===== TASK INPUT

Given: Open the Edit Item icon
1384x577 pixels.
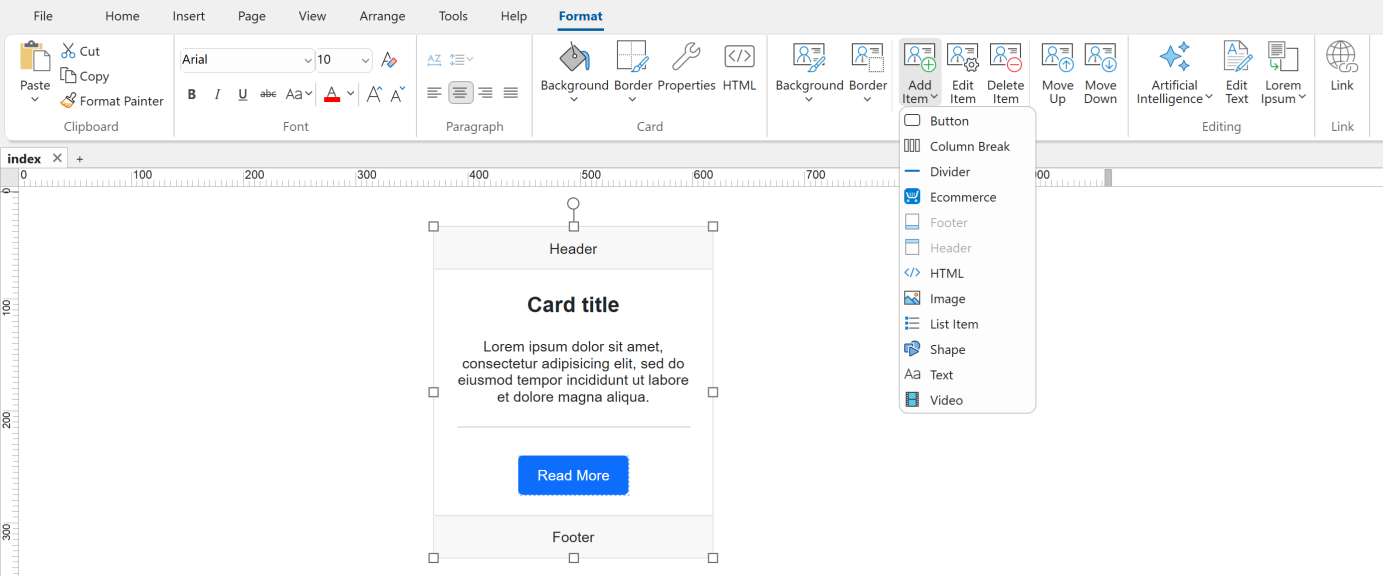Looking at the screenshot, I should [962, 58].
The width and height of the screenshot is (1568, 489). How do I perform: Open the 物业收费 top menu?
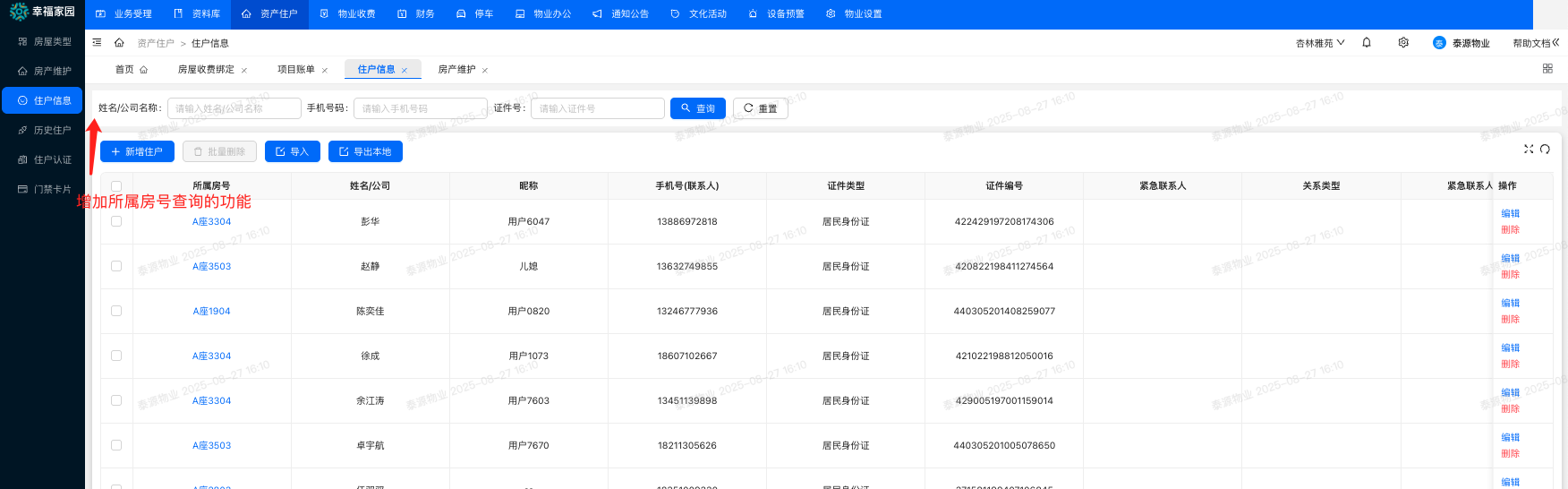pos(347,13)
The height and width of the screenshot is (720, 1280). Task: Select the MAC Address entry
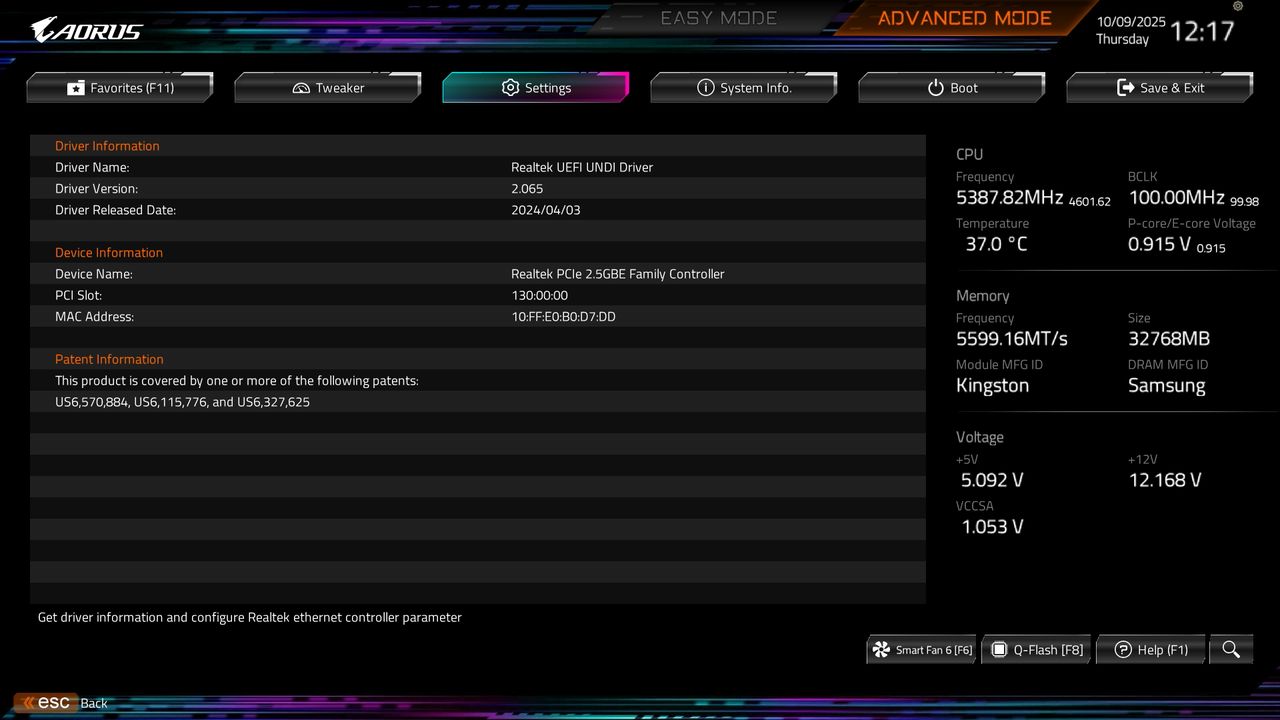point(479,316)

==========

» TASK INSTRUCTIONS
Reproduce the records, all of them, word for word; omit the pictures.

» ANSWER TO THE EXERCISE
Given: Open the Edit Item icon
1384x577 pixels.
Looking at the screenshot, I should [962, 58].
The width and height of the screenshot is (1568, 489). How do I perform: Open the 物业收费 top menu?
pos(347,13)
The height and width of the screenshot is (720, 1280). Task: Select the MAC Address entry
point(479,316)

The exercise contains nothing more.